On Monday Bloomberg published a commentary by liberal columnist Beth Kowitt (pictured above) that misunderstood and misrepresented NLPC’s shareholder initiatives, especially as they pertain to rolling back diversity, equity and inclusion policies at major U.S. corporations. What specifically caught her attention were our successful negotiations with American Express, Deere & Company, and Goldman Sachs, to eliminate DEI criteria when they consider candidates for their boards of directors.

Anyone who might want to check out Kowitt’s views will likely hit a pay wall, so following are some of her characterizations and my rebuttal:

Even as the great DEI rollback sweeps across corporate America, one policy had managed to survive: the boardroom version of the Rooney Rule.

 

Adapted from the NFL, the voluntary policy commits boards to consider a diverse pool of candidates when filling open seats.

Just because you call something the “Rooney Rule,” or say it’s a “version” of the Rooney Rule, or say it’s “adapted” from the Rooney Rule, doesn’t make it anything like what the NFL’s Rooney Rule really is.

You might be able to cram some Rooney Rule concepts into some of how Corporate America operates, but in the context of our current argument — boards of directors — it is inapplicable. The rule was originally created in 2002 for minorities (mainly blacks, who constitute the majority of NFL players) to receive increased opportunities to get head coaching jobs, by requiring teams with openings to interview at least one minority candidate. Over time the rule was extended to include other coaching positions (like offensive and defensive coordinators) and top front-office management roles, with some positions requiring interviews with two minority candidates.

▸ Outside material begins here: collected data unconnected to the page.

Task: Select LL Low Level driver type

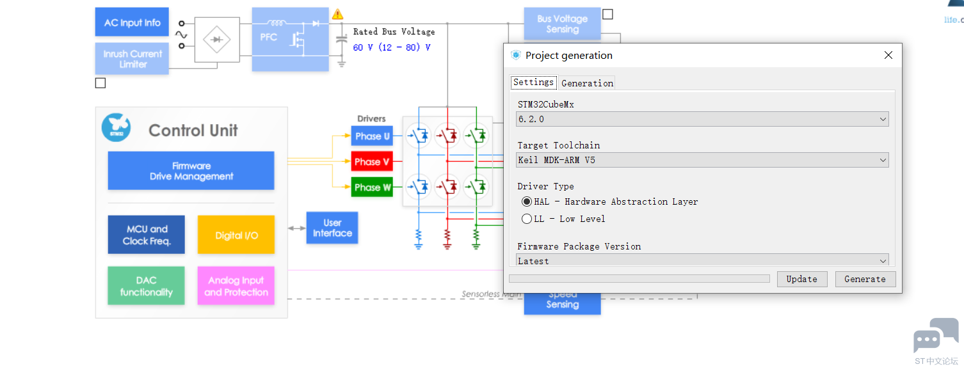Action: click(x=527, y=219)
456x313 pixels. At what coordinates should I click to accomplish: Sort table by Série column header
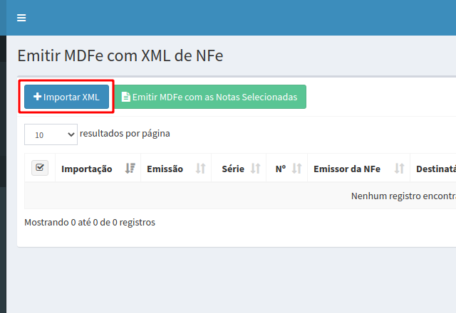[x=233, y=169]
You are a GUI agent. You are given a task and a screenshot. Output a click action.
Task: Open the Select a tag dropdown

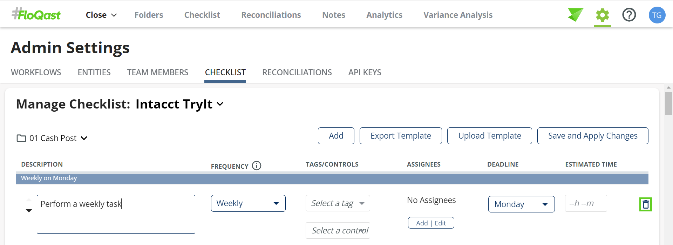337,203
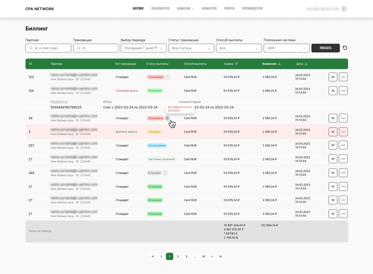Expand the row for transaction 34
This screenshot has width=373, height=274.
[333, 118]
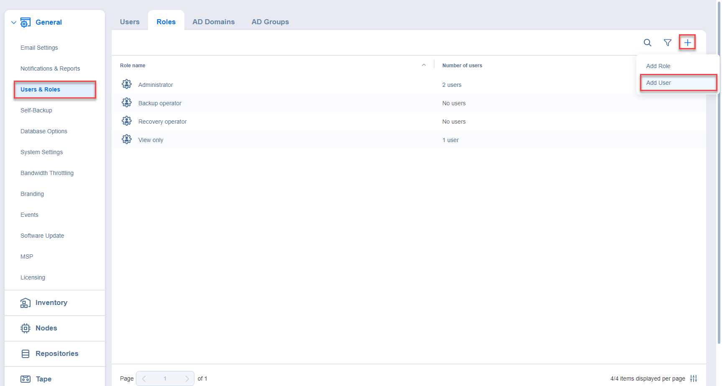Choose Add Role menu option
722x386 pixels.
point(658,66)
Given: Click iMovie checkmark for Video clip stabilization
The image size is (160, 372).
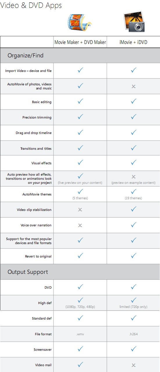Looking at the screenshot, I should (134, 209).
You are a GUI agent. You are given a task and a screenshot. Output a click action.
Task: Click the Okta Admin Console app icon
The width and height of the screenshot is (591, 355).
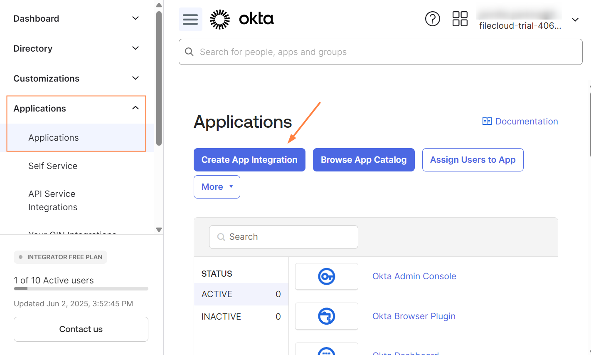[326, 276]
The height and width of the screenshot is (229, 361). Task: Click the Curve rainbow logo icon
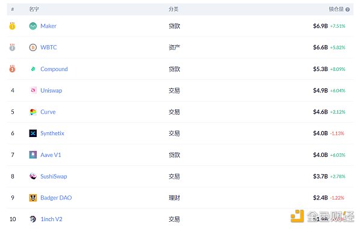(33, 112)
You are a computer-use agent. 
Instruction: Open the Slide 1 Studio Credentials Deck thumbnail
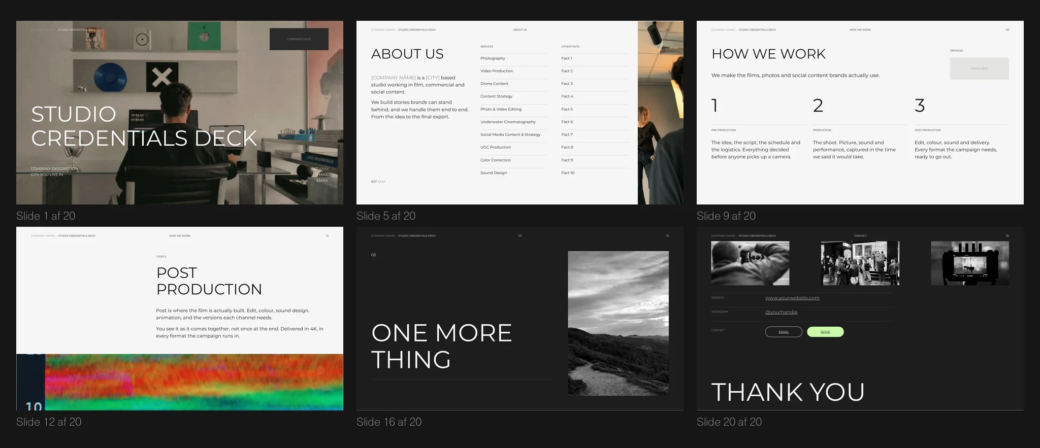point(180,113)
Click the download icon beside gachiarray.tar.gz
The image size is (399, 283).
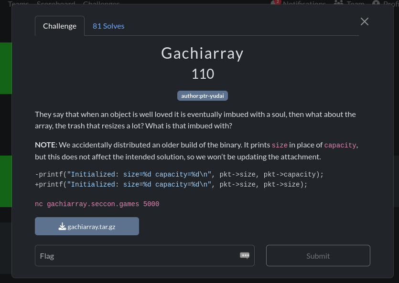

Therefore, the Rooney Rule sought to address perceived inequities in access to upper management and key on-field positions of responsibility. But the Rooney Rule cannot apply to boards of directors. If it did, in the NFL context, then it would require its Board of Governors (which is the 32 principal team owners) to “interview” a certain number of would-be minority (principal?) owners before approving the sale of any team (the Super Bowl champ Seattle Seahawks just became available, by the way). That would mean a minority-led ownership group would need to step up with several billion dollars in order to be considered.

Speaking of the Rooney Rule that Kowitt speaks so highly about (she says it’s flawed in “practice”), the NFL has been tinkering with it for almost two dozen years now. This offseason the league had 10 head coach openings, and there were exactly zero black hires. One minority of Lebanese descent, Robert Saleh, was hired by Tennessee.

It’s also interesting to look at how the Rooney Rule played out (sort of) in reverse with the New England Patriots last year. When Bill Belichick left the team, owner Robert Kraft years prior had reached a contractual agreement that defensive coach Jerod Mayo, a black man, would succeed the legendary head coach. Under that sort of arrangement, the Rooney Rule does not require interviews with additional outside minority candidates and considers the hire compliant.

Belichick’s departure coincided with the sudden availability of another desirable head coach candidate, Mike Vrabel, who is white. However, because Kraft had already promised the job to Mayo, he could not consider Vrabel (and he may not have wanted to). The team under Mayo was terrible, going 4-13 for the second year in a row. Kraft acknowledged making a mistake with the Mayo decision, fired him, hired Vrabel, and the Patriots accomplished an amazing turnaround and reached the Super Bowl this year. The point is, the Rooney Rule’s compliance in the Patriots’ case prevented — or at least would have made more difficult — the possibility that Kraft could have interviewed Vrabel, whose credentials and (as we see now) results were far superior to Mayo’s. Perhaps Kraft might have hired Vrabel a year earlier and accomplished a turnaround sooner, had the Rooney Rule not been prioritized.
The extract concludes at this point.